As this causes the actual function output (by the AWS lambda function) to be:
```json
{
    "command": "eval",
    "result": {
        "error": {
            "message": "Some important message",
            "other": "details"
        }
    }
}
```

Instead, use custom exceptions from the [evaluation-function-utils](module.md#errors) package.
```python
if something.bad.happened():
    raise EvaluationException(message="Some important message", other='details')
```

As the actual function output will look like:
```json
{
    "command": "eval",
    "error": {
        "message": "Some important message",
        "other": "details"
    }
}
```

This immediately indicates to the frontend client that something has gone wrong, allowing for proper feedback to be displayed.

evaluation_tests.py

This file is intended to contain unit tests for the evaluation_function. Python's built-in unittest framework is used. These tests are run by Github Actions whenever changes are pushed to the main branch, and the evaluation function is not deployed unless all the tests pass.

Example

A minimal example of a test:

import unittest
from .evaluation import evaluation_function

# Tests are functions beginning with "test_" in 
# a class that inherits from unittest.TestCase
class TestEvaluationFunction(unittest.TestCase):
    def test_trivial(self):
        result = evaluation_function("a + b", "a + b", {})
        self.assertTrue(result["is_correct"])
Tests can be run locally using
$ python -m unittest app.evaluation_tests

Autotests

For writing simple tests, it may be easier to write the tests in a config file and have them run on the evaluation function automatically. This can be achieved using the autotests library, which can easily be integrated into an existing project by adding a decorator to the test class. See the autotests README for more information.

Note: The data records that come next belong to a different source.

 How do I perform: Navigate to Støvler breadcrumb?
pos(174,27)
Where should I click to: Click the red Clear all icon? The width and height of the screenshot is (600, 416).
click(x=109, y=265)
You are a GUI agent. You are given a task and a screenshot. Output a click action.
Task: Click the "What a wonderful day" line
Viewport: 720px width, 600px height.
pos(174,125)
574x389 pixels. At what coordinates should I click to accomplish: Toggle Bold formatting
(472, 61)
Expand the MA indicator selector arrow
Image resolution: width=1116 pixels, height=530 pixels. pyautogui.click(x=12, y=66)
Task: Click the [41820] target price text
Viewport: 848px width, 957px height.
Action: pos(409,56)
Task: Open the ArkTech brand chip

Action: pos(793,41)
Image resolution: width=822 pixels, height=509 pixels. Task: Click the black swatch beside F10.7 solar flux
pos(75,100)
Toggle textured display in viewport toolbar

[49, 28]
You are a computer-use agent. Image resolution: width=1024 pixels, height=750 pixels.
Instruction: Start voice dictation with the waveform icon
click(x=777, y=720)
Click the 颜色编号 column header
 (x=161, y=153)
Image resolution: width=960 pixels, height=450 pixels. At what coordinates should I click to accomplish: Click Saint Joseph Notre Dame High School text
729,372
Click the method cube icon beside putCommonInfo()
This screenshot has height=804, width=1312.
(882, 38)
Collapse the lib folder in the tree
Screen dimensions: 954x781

Another benefit of this approach is that the tool that collects evaluation function documentation (EvalDocsLoader) can read this file and auto-generate examples of correct and incorrect responses. This can help new users understand the capabilities of your evaluation function.

For an example of how this looks, see the user docs for compareBoolean.

Documentation

Evaluation function documentation is stored in two files, which contain documentation for developers and users respectively. These files are fetched by EvalDocsLoader, which integrates them into this documentation site.

In order for EvalDocsLoader to find your docs, your evaluation function must:

  1. be deployed to the production site;
  2. belong to the lambda-feedback organisation on Github;
  3. have a topic called evaluation-function.

Once these requirements are met, the docs you write should appear on the documentation site.

docs/dev.md

This should contain documentation that would be useful for new developers working on your function.

docs/user.md

This should contain information for non-technical users, such as an overview of capabilities, examples, and a description of parameters.